The visible police presence day-and-night in Johore Baru must not be a transient “PR exercise” which will be forgotten after the end of the current nation-wide outcry at police failure to control and reduce crime, but must be a permanent feature of policing not only in JB but nation-wide, especially in hot spots of crime like Kuala Lumpur, Petaling Jaya, Klang, Penang and Ipoh.

As an immediate follow-up to the stepped-up police presence and visibility in the streets and public places in JB to fight crime, the Inspector-General of Police Tan Sri Musa Hassan should also announce measures to duplicate such high night-and-day police visibility in the crime “black areas” of Kuala Lumpur, Petaling Jaya, Klang, Penang and Ipoh.

When over 250,000 signatures nation-wide responded to the 100,000-signature campaign launched in JB to restore safety and security, it is a clear message to the police, government, Cabinet and Parliament that the Malaysian public are not prepared to keep silent anymore to be sitting targets and victims of rampant crime and lawlessness, whether in JB or any part of the country.

The Police should commend the Malaysian public for their awareness and public-spirited response to the signature campaign, as well as praise the media, in particular the Chinese media, for their high standards of journalism in reporting the people’s legitimate cries for effective policing to control and reduce crime.

I will propose at the meeting of the Parliamentary Caucus on Human Rights and Good Governance tomorrow the holding of nation-wide public hearings not only in JB but also in other parts of the country, particularly the black areas of crime like the Klang Valley, Penang, Ipoh, Batu Pahat, Alor Star and Sungai Petani to allow Malaysians to speak out their innermost fears and concerns about the crime situation.

Fighting crime to restore to Malaysians their fundamental right to be doubly free from crime and free from the fear of crime must always remain the top national agenda and not be allowed to be sidetracked as minor issue, as it is critical to the quality of life of Malaysians as well as determining the economic future and prosperity of the country — in assuring tourists and investors that they are safe to visit Malaysia or choose Malaysia as their investment destination.

  1. #1 by moong cha cha II on Sunday, 24 June 2007 - 2:04 pm

    In Klang Valley, Penang, Ipoh, Batu Pahat, Alor Star or Sungai Petani there is no similar IDR or the need to attract Singaporeans investors there.

    Its only us, the rakyat. To BN, we are disposable.

    But on IDR, will the Singaporeans come running ? I am sure they remember CLOB, where they were clobbered by BN gomen.

  2. #2 by dawsheng on Sunday, 24 June 2007 - 2:27 pm

    Johor Bahru residents now felt sense of relieves upon seeing more police presence in the city.

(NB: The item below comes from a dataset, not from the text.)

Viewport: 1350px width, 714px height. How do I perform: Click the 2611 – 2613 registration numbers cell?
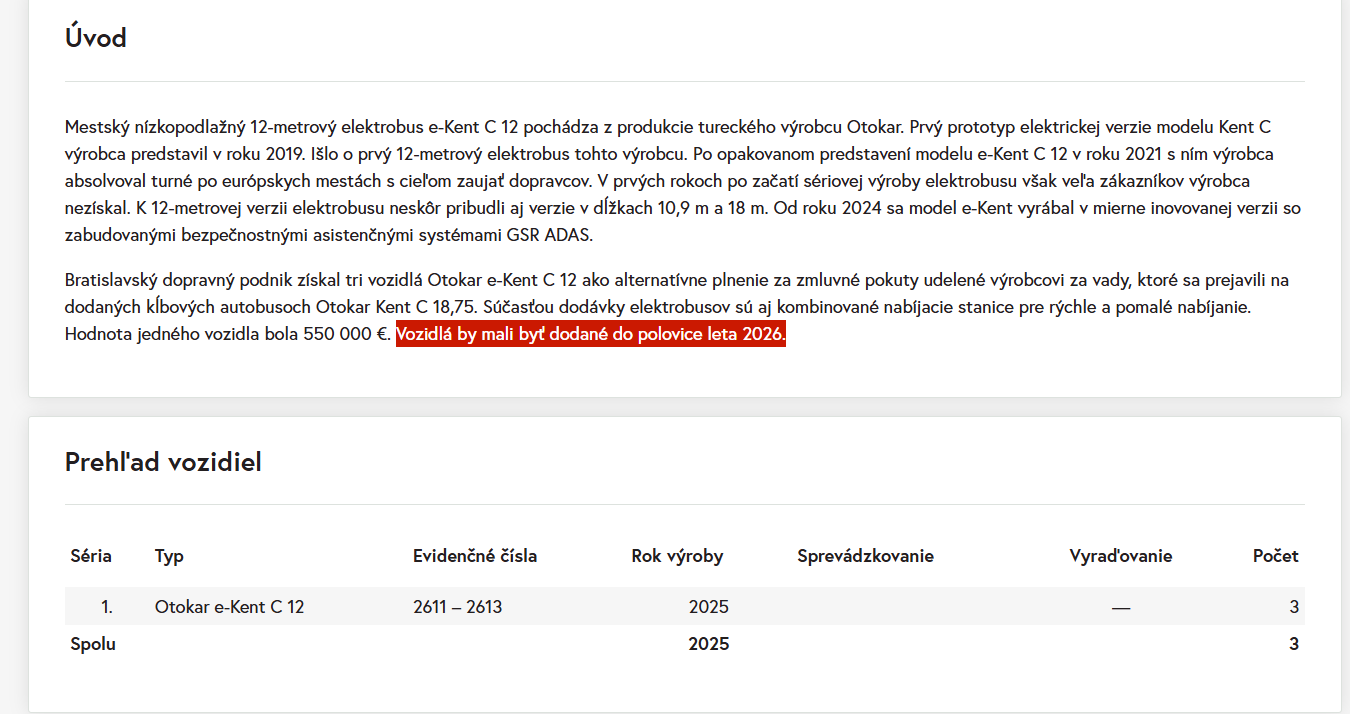(x=457, y=606)
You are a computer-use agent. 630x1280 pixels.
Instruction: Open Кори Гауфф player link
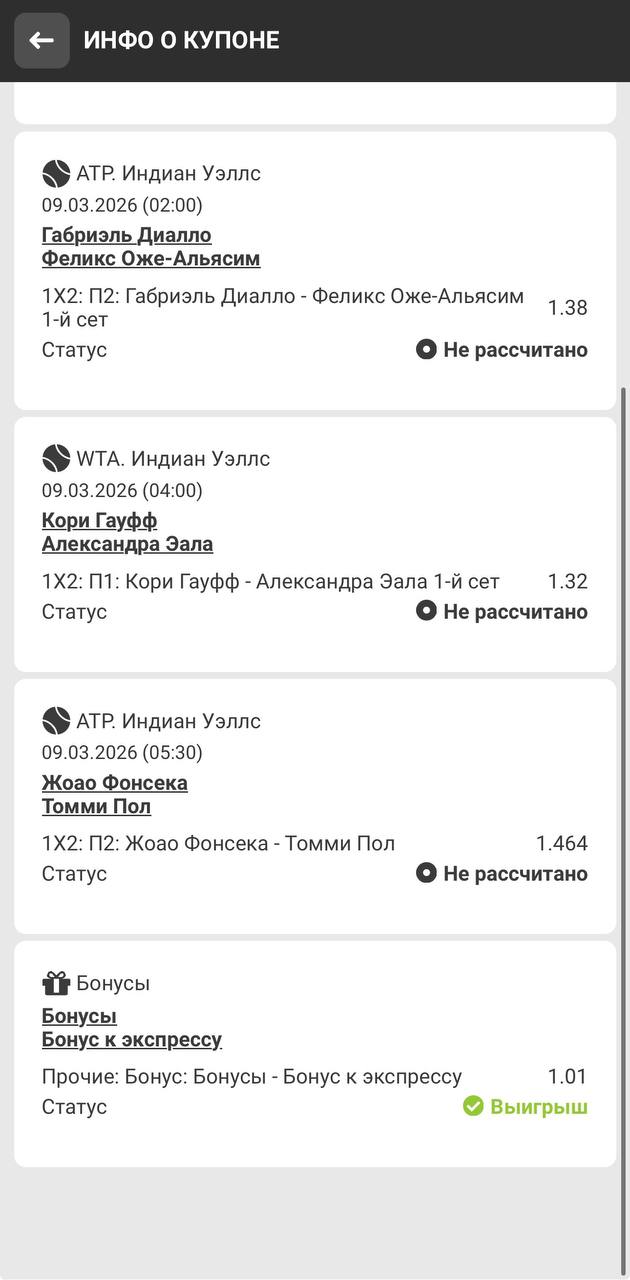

But I think they are also naives thinking this is all the police can do, in fact this is what the police should have done as their basic duties. Effective crime prevention is when we have the lowest crime rate, crime prevention is not prevention when serious crime such as robbery, rape and murder happened repeatedly. I have just one question for Johor Bahru residents, how long do you think this is going to last? No, another question, when the police is gone and the crimes came back, what are you going to do? Another petition signing ceremony? OK, that is three questions already. And if Johor Bahru residents think it is their hundred thousands of signatures that got the police to visit Johor Bahru and kept them safe, think again! Next time, run to the MCA’s leader house and see what they will do for you.

  3. #3 by dawsheng on Sunday, 24 June 2007 - 2:36 pm

    And Johor Bahru, has the rapist been caught? has the robbers been caught? It took such a hoo-hah for the govt to send 400 patrol cars, by then the rapist has gone visiting another state or city in Malaysia. What about gansterism that is thriving in our city? And you think you have won the war against crimes then I said you deserves whatever unfortunate events that might befallen anyone of us, and that you are also as ignorance as the police are. Ok, maybe you are as selfish as another Johor Bahru resident can be. No no no, you are not selfish, you are powerless, you don’t have a choice, do you?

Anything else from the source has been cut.